→ WHAT THE EXERCISE ASKS
Beginning with the line that holds "Add reaction using" and ending with the last line below, repeat each line exactly, leaving any pictures out.

___ SUPPLIED RECORDS ___

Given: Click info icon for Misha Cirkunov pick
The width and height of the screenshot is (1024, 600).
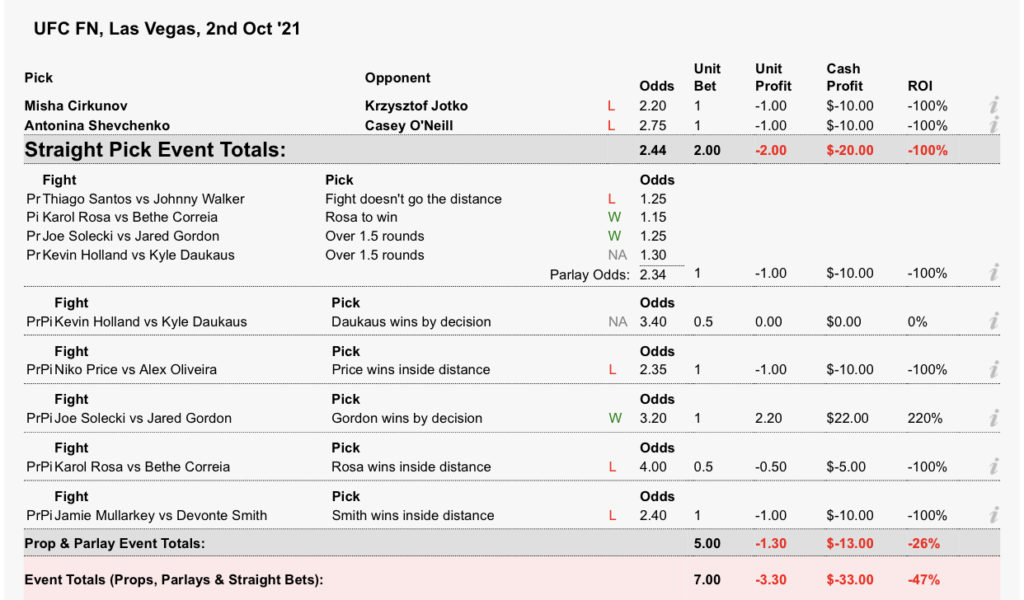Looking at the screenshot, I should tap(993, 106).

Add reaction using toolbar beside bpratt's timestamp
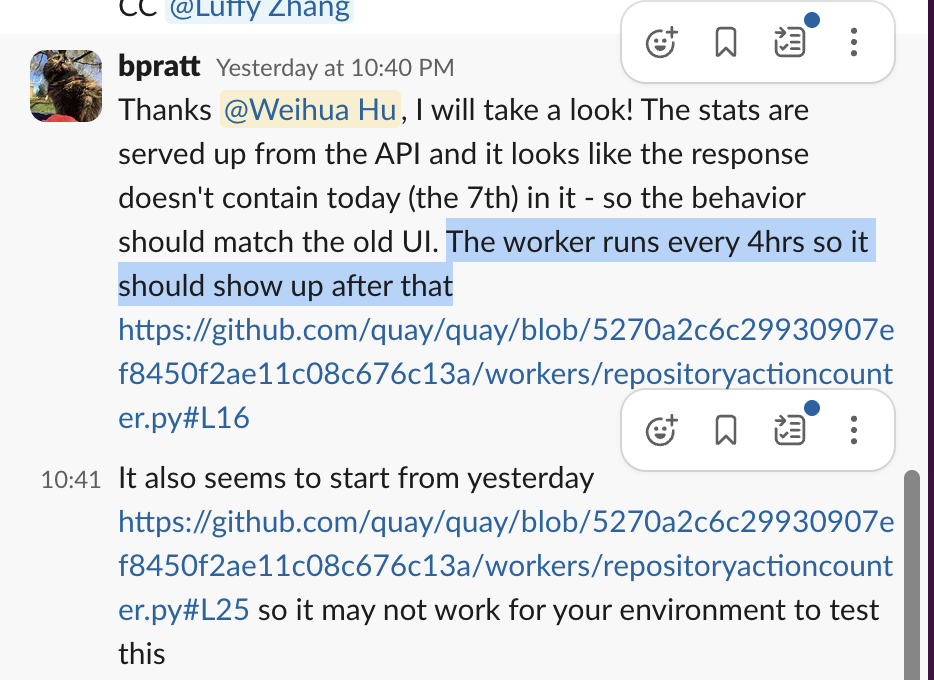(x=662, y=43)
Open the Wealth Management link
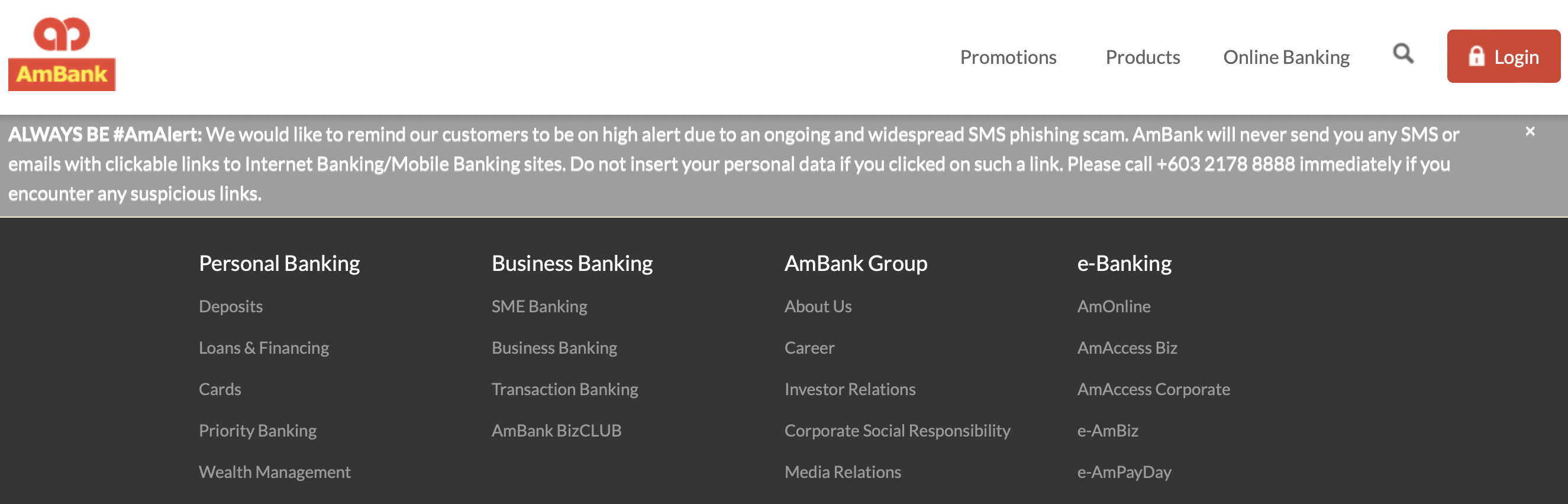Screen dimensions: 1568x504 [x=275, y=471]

___

→ OUTPUT FOR THIS EXERCISE
Add reaction using toolbar beside bpratt's timestamp
(x=662, y=43)
Open the Wealth Management link
Screen dimensions: 1568x504 [x=275, y=471]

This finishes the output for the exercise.